== Task directions ==
Write out the entries again exactly as they are given.

== Dataset extract ==
↓
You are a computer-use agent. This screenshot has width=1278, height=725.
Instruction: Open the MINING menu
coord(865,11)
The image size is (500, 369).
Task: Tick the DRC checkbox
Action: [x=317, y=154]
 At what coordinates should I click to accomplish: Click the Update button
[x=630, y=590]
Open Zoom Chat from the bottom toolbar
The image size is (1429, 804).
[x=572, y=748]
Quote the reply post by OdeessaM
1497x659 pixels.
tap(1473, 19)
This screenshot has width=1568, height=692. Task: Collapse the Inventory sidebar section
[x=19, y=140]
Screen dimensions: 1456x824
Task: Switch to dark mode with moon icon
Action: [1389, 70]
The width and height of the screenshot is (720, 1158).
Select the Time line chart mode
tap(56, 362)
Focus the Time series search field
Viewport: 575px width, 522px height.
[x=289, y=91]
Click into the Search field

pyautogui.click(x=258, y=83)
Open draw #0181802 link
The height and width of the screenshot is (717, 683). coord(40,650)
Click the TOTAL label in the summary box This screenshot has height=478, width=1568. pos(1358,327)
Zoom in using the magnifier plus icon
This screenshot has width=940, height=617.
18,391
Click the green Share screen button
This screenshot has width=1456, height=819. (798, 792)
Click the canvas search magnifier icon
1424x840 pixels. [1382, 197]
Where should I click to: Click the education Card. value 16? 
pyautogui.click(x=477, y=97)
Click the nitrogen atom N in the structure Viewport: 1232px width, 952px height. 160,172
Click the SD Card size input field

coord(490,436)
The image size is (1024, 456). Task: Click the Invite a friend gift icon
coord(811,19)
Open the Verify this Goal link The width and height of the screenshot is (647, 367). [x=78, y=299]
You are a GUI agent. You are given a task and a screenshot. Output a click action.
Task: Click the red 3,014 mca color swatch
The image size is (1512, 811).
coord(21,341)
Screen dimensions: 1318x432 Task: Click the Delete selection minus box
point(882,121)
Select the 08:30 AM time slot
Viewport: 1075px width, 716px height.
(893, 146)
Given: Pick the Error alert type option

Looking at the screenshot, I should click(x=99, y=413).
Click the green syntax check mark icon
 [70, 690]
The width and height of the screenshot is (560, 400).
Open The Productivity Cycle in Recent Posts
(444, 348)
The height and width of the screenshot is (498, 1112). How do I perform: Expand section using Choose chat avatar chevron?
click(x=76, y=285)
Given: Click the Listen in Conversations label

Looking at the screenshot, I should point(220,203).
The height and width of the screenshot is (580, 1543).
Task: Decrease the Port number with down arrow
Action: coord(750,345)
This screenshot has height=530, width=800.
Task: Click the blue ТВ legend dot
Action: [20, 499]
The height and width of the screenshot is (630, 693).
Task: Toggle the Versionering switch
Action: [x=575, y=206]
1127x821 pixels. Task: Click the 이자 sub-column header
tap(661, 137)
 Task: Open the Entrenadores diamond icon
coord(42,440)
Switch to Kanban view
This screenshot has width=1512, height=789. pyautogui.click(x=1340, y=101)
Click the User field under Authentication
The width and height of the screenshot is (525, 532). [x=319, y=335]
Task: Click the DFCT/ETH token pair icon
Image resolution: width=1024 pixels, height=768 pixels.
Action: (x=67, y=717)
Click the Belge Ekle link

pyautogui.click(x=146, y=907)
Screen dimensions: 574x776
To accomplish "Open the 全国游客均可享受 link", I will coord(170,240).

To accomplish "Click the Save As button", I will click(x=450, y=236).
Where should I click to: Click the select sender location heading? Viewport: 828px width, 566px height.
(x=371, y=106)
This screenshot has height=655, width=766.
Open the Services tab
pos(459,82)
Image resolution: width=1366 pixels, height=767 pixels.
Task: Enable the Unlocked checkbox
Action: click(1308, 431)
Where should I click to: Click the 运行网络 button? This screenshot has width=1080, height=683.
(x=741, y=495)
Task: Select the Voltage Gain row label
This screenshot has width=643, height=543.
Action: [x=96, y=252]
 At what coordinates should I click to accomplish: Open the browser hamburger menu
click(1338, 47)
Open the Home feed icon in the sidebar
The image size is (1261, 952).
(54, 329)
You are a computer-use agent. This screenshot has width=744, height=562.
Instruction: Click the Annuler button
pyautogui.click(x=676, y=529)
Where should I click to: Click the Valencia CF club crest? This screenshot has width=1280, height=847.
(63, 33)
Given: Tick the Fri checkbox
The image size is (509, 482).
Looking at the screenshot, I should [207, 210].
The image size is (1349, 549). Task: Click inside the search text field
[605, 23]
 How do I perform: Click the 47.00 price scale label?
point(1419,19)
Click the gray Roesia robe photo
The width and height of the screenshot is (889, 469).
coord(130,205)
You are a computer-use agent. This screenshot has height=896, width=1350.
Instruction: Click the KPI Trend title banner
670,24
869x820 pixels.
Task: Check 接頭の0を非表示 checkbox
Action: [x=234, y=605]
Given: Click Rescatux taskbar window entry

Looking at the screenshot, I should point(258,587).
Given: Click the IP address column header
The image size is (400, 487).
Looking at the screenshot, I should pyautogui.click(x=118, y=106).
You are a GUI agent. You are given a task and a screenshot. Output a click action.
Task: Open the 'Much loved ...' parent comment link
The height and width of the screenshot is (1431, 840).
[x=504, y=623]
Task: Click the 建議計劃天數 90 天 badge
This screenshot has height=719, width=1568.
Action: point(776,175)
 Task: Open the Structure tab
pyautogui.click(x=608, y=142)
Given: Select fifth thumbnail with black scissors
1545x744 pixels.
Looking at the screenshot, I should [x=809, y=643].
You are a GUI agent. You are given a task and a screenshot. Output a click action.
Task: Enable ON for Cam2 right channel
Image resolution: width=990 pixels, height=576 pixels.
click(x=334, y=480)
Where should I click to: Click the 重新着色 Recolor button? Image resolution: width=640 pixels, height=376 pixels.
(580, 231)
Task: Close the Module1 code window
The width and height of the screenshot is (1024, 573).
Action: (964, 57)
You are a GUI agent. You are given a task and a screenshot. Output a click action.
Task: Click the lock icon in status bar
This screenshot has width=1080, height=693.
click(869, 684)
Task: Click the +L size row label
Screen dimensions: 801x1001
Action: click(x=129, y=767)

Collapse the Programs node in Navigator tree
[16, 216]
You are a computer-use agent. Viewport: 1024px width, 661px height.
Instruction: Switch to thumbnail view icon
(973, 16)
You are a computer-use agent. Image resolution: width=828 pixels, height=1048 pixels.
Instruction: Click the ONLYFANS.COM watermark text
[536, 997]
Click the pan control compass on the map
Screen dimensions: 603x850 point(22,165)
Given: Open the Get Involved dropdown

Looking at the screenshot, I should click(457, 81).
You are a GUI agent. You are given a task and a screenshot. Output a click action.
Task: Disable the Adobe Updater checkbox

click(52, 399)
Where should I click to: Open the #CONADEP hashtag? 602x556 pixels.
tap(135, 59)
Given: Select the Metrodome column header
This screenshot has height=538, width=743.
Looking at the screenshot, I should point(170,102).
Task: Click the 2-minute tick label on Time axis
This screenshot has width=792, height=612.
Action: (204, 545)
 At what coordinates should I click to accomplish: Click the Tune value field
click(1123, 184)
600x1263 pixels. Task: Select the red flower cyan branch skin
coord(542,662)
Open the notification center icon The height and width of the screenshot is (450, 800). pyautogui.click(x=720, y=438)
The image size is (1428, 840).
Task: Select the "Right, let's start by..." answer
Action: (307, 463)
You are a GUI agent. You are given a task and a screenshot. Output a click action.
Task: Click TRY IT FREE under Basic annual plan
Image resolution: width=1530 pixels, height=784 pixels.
↑
== Task result ==
You are a computer-use agent. This screenshot has width=1278, height=725.
Instruction: Open the MINING menu
coord(865,11)
The image size is (500, 369).
Task: Tick the DRC checkbox
Action: [x=317, y=154]
 At what coordinates should I click to accomplish: Click the Update button
[x=630, y=590]
Open Zoom Chat from the bottom toolbar
The image size is (1429, 804).
[x=572, y=748]
Quote the reply post by OdeessaM
1497x659 pixels.
tap(1473, 19)
This screenshot has width=1568, height=692. Task: Collapse the Inventory sidebar section
[x=19, y=140]
Screen dimensions: 1456x824
Task: Switch to dark mode with moon icon
Action: [1389, 70]
The width and height of the screenshot is (720, 1158).
Select the Time line chart mode
tap(56, 362)
Focus the Time series search field
Viewport: 575px width, 522px height.
[x=289, y=91]
Click into the Search field

pyautogui.click(x=258, y=83)
Open draw #0181802 link
The height and width of the screenshot is (717, 683). coord(40,650)
Click the TOTAL label in the summary box This screenshot has height=478, width=1568. pos(1358,327)
Zoom in using the magnifier plus icon
This screenshot has width=940, height=617.
18,391
Click the green Share screen button
This screenshot has width=1456, height=819. (798, 792)
Click the canvas search magnifier icon
1424x840 pixels. [1382, 197]
Where should I click to: Click the education Card. value 16? 
pyautogui.click(x=477, y=97)
Click the nitrogen atom N in the structure Viewport: 1232px width, 952px height. 160,172
Click the SD Card size input field

coord(490,436)
The image size is (1024, 456). Task: Click the Invite a friend gift icon
coord(811,19)
Open the Verify this Goal link The width and height of the screenshot is (647, 367). [x=78, y=299]
You are a GUI agent. You are given a task and a screenshot. Output a click action.
Task: Click the red 3,014 mca color swatch
The image size is (1512, 811).
coord(21,341)
Screen dimensions: 1318x432 Task: Click the Delete selection minus box
point(882,121)
Select the 08:30 AM time slot
Viewport: 1075px width, 716px height.
(893, 146)
Given: Pick the Error alert type option

Looking at the screenshot, I should click(x=99, y=413).
Click the green syntax check mark icon
 [70, 690]
The width and height of the screenshot is (560, 400).
Open The Productivity Cycle in Recent Posts
(444, 348)
The height and width of the screenshot is (498, 1112). How do I perform: Expand section using Choose chat avatar chevron?
click(x=76, y=285)
Given: Click the Listen in Conversations label

Looking at the screenshot, I should point(220,203).
The height and width of the screenshot is (580, 1543).
Task: Decrease the Port number with down arrow
Action: coord(750,345)
This screenshot has height=530, width=800.
Task: Click the blue ТВ legend dot
Action: [20, 499]
The height and width of the screenshot is (630, 693).
Task: Toggle the Versionering switch
Action: [x=575, y=206]
1127x821 pixels. Task: Click the 이자 sub-column header
tap(661, 137)
 Task: Open the Entrenadores diamond icon
coord(42,440)
Switch to Kanban view
This screenshot has width=1512, height=789. pyautogui.click(x=1340, y=101)
Click the User field under Authentication
The width and height of the screenshot is (525, 532). [x=319, y=335]
Task: Click the DFCT/ETH token pair icon
Image resolution: width=1024 pixels, height=768 pixels.
Action: (x=67, y=717)
Click the Belge Ekle link

pyautogui.click(x=146, y=907)
Screen dimensions: 574x776
To accomplish "Open the 全国游客均可享受 link", I will coord(170,240).

To accomplish "Click the Save As button", I will click(x=450, y=236).
Where should I click to: Click the select sender location heading? Viewport: 828px width, 566px height.
(x=371, y=106)
This screenshot has height=655, width=766.
Open the Services tab
pos(459,82)
Image resolution: width=1366 pixels, height=767 pixels.
Task: Enable the Unlocked checkbox
Action: click(1308, 431)
Where should I click to: Click the 运行网络 button? This screenshot has width=1080, height=683.
(x=741, y=495)
Task: Select the Voltage Gain row label
This screenshot has width=643, height=543.
Action: [x=96, y=252]
 At what coordinates should I click to accomplish: Open the browser hamburger menu
click(1338, 47)
Open the Home feed icon in the sidebar
The image size is (1261, 952).
(54, 329)
You are a computer-use agent. This screenshot has width=744, height=562.
Instruction: Click the Annuler button
pyautogui.click(x=676, y=529)
Where should I click to: Click the Valencia CF club crest? This screenshot has width=1280, height=847.
(63, 33)
Given: Tick the Fri checkbox
The image size is (509, 482).
Looking at the screenshot, I should [207, 210].
The image size is (1349, 549). Task: Click inside the search text field
[605, 23]
 How do I perform: Click the 47.00 price scale label?
point(1419,19)
Click the gray Roesia robe photo
The width and height of the screenshot is (889, 469).
coord(130,205)
You are a computer-use agent. This screenshot has height=896, width=1350.
Instruction: Click the KPI Trend title banner
670,24
869x820 pixels.
Task: Check 接頭の0を非表示 checkbox
Action: [x=234, y=605]
Given: Click Rescatux taskbar window entry

Looking at the screenshot, I should point(258,587).
Given: Click the IP address column header
The image size is (400, 487).
Looking at the screenshot, I should pyautogui.click(x=118, y=106).
You are a GUI agent. You are given a task and a screenshot. Output a click action.
Task: Open the 'Much loved ...' parent comment link
The height and width of the screenshot is (1431, 840).
[x=504, y=623]
Task: Click the 建議計劃天數 90 天 badge
This screenshot has height=719, width=1568.
Action: point(776,175)
 Task: Open the Structure tab
pyautogui.click(x=608, y=142)
Given: Select fifth thumbnail with black scissors
1545x744 pixels.
Looking at the screenshot, I should [x=809, y=643].
You are a GUI agent. You are given a task and a screenshot. Output a click action.
Task: Enable ON for Cam2 right channel
Image resolution: width=990 pixels, height=576 pixels.
click(x=334, y=480)
Where should I click to: Click the 重新着色 Recolor button? Image resolution: width=640 pixels, height=376 pixels.
(580, 231)
Task: Close the Module1 code window
The width and height of the screenshot is (1024, 573).
Action: (964, 57)
You are a GUI agent. You are given a task and a screenshot. Output a click action.
Task: Click the lock icon in status bar
This screenshot has width=1080, height=693.
click(869, 684)
Task: Click the +L size row label
Screen dimensions: 801x1001
Action: click(x=129, y=767)

Collapse the Programs node in Navigator tree
[16, 216]
You are a computer-use agent. Viewport: 1024px width, 661px height.
Instruction: Switch to thumbnail view icon
(973, 16)
You are a computer-use agent. Image resolution: width=828 pixels, height=1048 pixels.
Instruction: Click the ONLYFANS.COM watermark text
[536, 997]
Click the pan control compass on the map
Screen dimensions: 603x850 point(22,165)
Given: Open the Get Involved dropdown

Looking at the screenshot, I should click(457, 81).
You are a GUI agent. You are given a task and a screenshot. Output a click action.
Task: Disable the Adobe Updater checkbox

click(52, 399)
Where should I click to: Open the #CONADEP hashtag? 602x556 pixels.
tap(135, 59)
Given: Select the Metrodome column header
This screenshot has height=538, width=743.
Looking at the screenshot, I should point(170,102).
Task: Click the 2-minute tick label on Time axis
This screenshot has width=792, height=612.
Action: (204, 545)
 At what coordinates should I click to accomplish: Click the Tune value field
click(1123, 184)
600x1263 pixels. Task: Select the red flower cyan branch skin
coord(542,662)
Open the notification center icon The height and width of the screenshot is (450, 800). pyautogui.click(x=720, y=438)
The image size is (1428, 840).
Task: Select the "Right, let's start by..." answer
Action: (307, 463)
You are a GUI agent. You are given a task and a screenshot. Output a click action.
Task: Click TRY IT FREE under Basic annual plan
Image resolution: width=1530 pixels, height=784 pixels.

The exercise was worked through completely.